En paralelo, el conflicto ya empezó a sentirse en la calle. Días atrás, las empresas de transporte bajaron la frecuencia de los servicios, como respuesta a la suba del precio del gasoil y la espera por la transferencia de fondos desde el Estado.
Según el gremio, esto provocó malestar entre los pasajeros y episodios de violencia contra los trabajadores.
El comunicado de la UTA
El gremio informó en su comunicado que la decisión fue adoptada al cuarto día hábil de abril sin que varias compañías hubieran cumplido con el pago íntegro de los haberes, por lo que se resolvió la protesta “como medida de autotutela de los trabajadores representados”.
En cuanto al pago de salarios, UTA aseguró que desde las patronales atribuyeron el incumplimiento a la falta de ingreso de subsidios nacionales y provinciales.
La conducción sindical también endureció su postura frente a la propuesta empresaria de que los conductores continúen al volante “sin cobrar” hasta que aparezca el dinero, una alternativa que fue rechazada de plano.

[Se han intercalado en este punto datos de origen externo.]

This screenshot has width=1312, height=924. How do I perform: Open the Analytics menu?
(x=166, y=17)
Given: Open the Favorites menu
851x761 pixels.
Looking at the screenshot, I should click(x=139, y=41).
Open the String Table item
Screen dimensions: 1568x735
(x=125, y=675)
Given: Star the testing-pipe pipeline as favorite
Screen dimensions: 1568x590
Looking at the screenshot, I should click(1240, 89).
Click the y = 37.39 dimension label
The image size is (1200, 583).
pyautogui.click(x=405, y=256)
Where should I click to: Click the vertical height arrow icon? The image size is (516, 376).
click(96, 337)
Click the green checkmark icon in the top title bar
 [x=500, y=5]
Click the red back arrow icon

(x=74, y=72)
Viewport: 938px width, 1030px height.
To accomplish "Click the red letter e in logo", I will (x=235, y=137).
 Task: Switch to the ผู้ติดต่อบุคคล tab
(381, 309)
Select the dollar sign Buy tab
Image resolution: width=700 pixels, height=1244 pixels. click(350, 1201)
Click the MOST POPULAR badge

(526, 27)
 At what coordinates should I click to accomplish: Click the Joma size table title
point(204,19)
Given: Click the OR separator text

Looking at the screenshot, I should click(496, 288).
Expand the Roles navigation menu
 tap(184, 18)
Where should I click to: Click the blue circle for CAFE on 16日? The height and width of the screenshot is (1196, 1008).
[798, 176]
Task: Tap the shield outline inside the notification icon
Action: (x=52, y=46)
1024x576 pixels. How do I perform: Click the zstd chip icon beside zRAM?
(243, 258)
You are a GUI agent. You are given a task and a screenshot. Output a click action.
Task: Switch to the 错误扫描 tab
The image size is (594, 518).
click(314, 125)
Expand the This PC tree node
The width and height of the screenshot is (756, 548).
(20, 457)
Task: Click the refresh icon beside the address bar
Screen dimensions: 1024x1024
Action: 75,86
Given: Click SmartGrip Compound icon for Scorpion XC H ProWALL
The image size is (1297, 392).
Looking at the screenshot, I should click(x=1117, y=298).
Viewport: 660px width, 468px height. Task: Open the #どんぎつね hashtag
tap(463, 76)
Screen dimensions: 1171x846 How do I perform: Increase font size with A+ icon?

Desde el sector señalaron el agotamiento de los choferes, que atravesaron las Pascuas sin recursos, y reclamaron a las autoridades y a las empresas que actúen con responsabilidad para no alterar la paz social.
Además, advirtieron que manejar colectivos bajo tanta presión e incertidumbre es peligroso, tanto para los trabajadores como para los pasajeros, por lo que insistieron en la necesidad de una solución urgente.
En el cierre del comunicado, el gremio sintetizó su postura con una frase directa: “Nosotros queremos cobrar los sueldos y defenderemos los puestos de trabajo”.